Great Chili Recipes-Charlie Porubsky's Chili
Charlie Porubsky's Chili
This chili is the feature menu item at a tiny grocery/restaurant in Topeka Kansas that has been serving it up since 1955. People flock from all around the midwest for a bowl of Charlie's Chili. It is served with crackers and hot horseradish pickles.
Charlie's Chili has been featured in Gourmet Magazine and the Food Network. Just last week a film crew was there filming a documentary in the store about the history of the restaurant and grocery and its place in the growth of the city.
If you plan to come to Topeka for a fresh bowl of this chili, Charlie only has chili Monday-Thursday 11pm - 2pm, October-March. They will extend the season if cold weather comes early or if we have a cold spring. If you are coming a distance, it might be best to call ahead. Some people might laugh at the thought of people traveling to try the chili, but it happens. Folks from the websites Chowhound.com and others have organized fly/drive ins to eat at Porubsky's in the past, as well as people who have seen the Porubsky documentary on PBS or in it's theater run.

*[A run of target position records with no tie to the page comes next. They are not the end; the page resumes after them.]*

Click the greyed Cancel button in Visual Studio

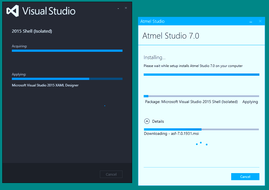coord(111,174)
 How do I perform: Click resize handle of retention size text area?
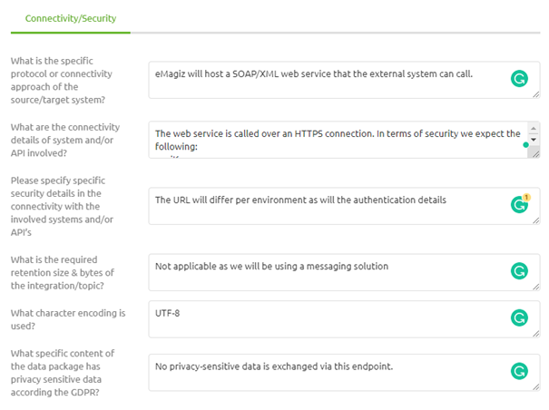point(536,287)
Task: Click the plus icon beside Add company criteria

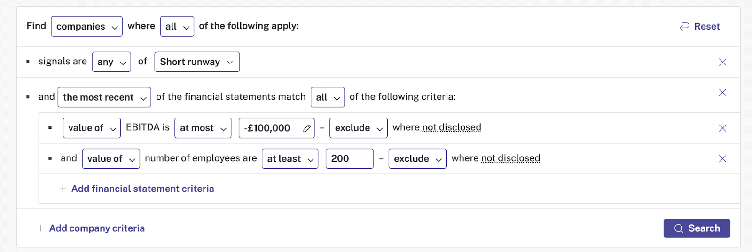Action: 40,228
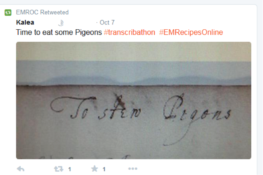This screenshot has height=175, width=263.
Task: Favorite the tweet with the star icon
Action: pos(94,169)
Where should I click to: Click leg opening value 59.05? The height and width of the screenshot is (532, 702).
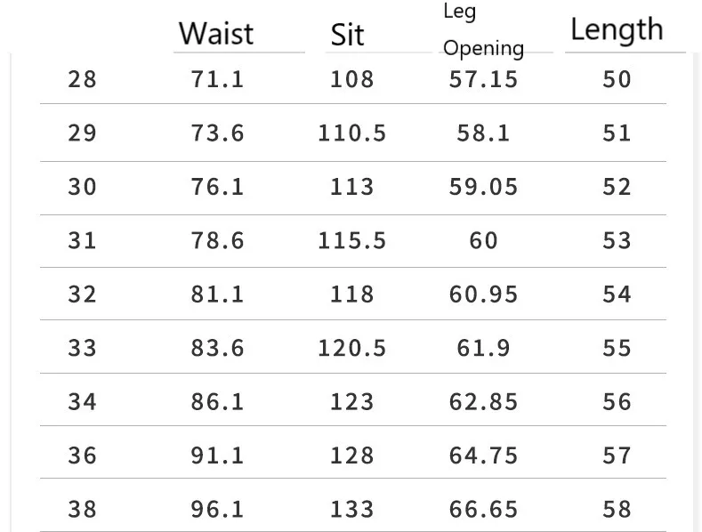click(x=483, y=187)
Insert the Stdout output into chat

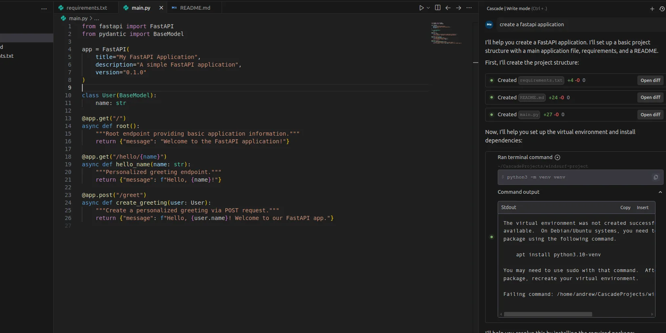pos(643,207)
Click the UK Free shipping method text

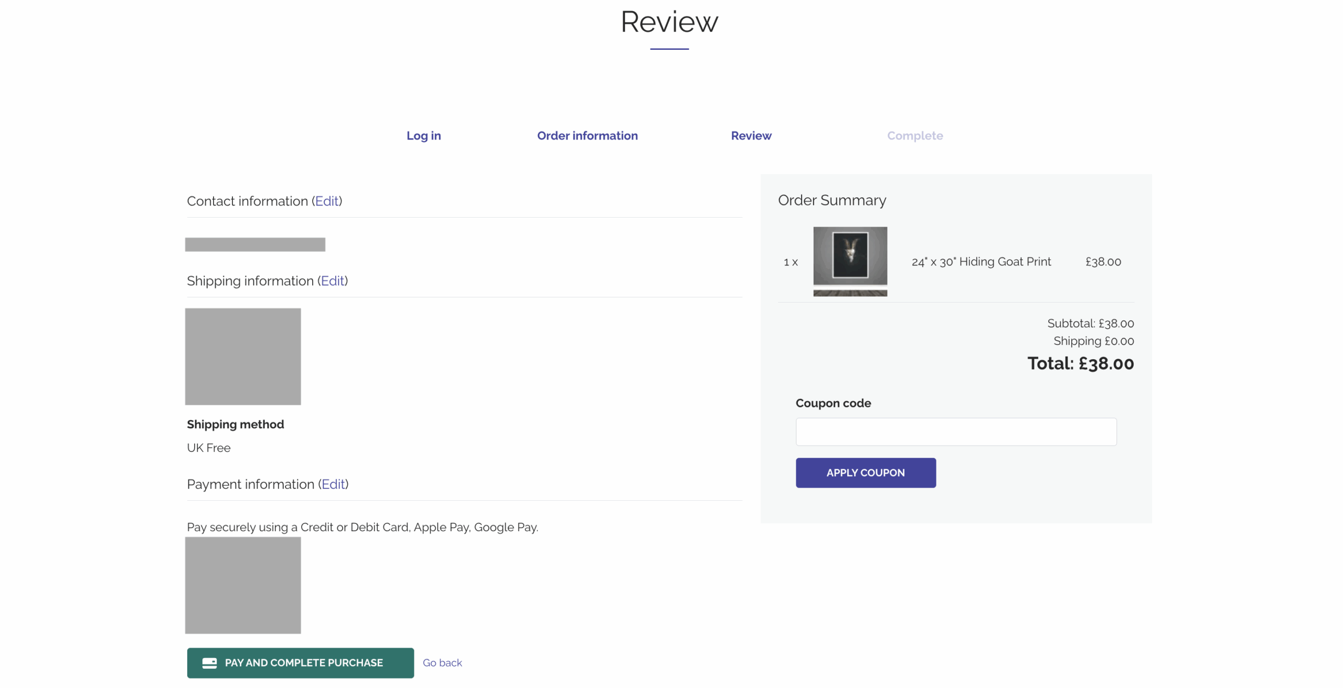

One interesting note about Porubsky's. There is a local judge who has worked at Porubsky's since his college days, and when his schedule allows, he still works there on the lunch hour, serving chili and Charlie's massive sandwiches or deli plates.
- 1 cup chopped onions
- 2 garlic cloves, minced
- 2 tablespoons vegetable oil
- 2 pounds coarsely ground chuck
- 1 1/2 teaspoons salt
- 3 tablespoons chili powder
- 1 tablespoon ground cumin
- 2 teaspoons Worcestershire sauce
- 1 tablespoon sugar
- 2 cups tomato sauce
- Two 16-ounce cans red kidney beans, drained
- Tabasco to taste, (we use 10 drops for a faint heat)
- In a big, heavy skillet or Dutch oven, sauté the onions and garlic in the oil until they are soft.

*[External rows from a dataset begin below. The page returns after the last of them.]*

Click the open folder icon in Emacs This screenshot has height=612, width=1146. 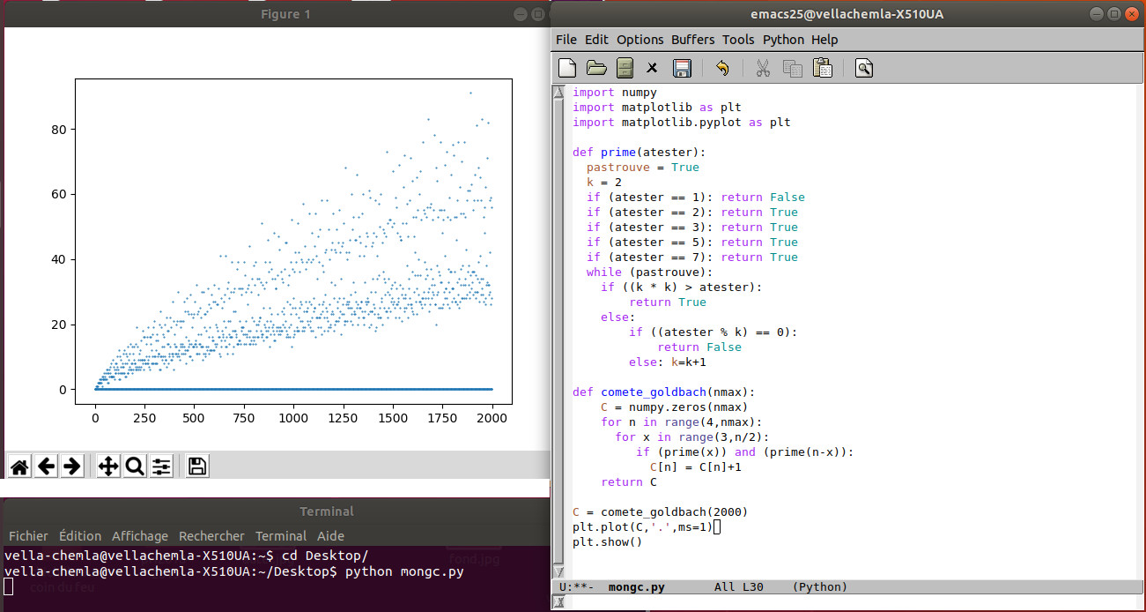(x=596, y=68)
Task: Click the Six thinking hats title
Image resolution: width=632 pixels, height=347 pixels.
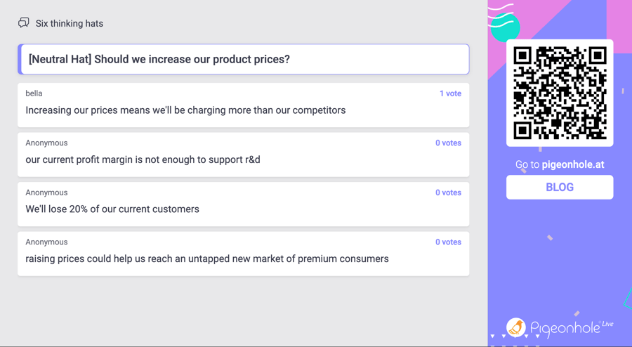Action: coord(70,23)
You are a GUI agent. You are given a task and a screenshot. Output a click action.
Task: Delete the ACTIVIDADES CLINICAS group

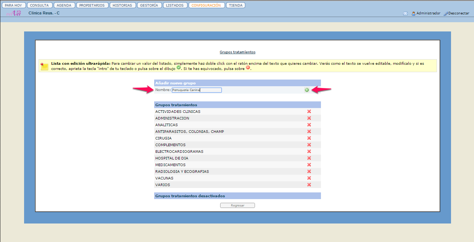(x=309, y=111)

- Add the beef and salt. Cook until the beef is completely browned, breaking it up with a fork as it cooks. Drain off any excess fat.
- Add the chili powder, cumin, Worcestershire, sugar, tomato sauce, and 2 cups water. Bring the chili to a low boil and summer 30 minutes, stirring occasionally. Add the beans and simmer 15 minutes more. Add the Tabasco and more salt, if desired.
To Make the Pickles
For Horseradish Pickles
One 32-ounce jar kosher dill pickle halves (about 4 large pickles), with brine
1/2 cup prepared horseradish
1 teaspoon cayenne
Make the pickles
Pour the brine from the pickle jar into a large bowl. Mix the horseradish and cayenne into the brine. Cut the pickles into large bite-sized pieces and reimmerse them in the spiced brine. Cover and refrigerate several hours or overnight.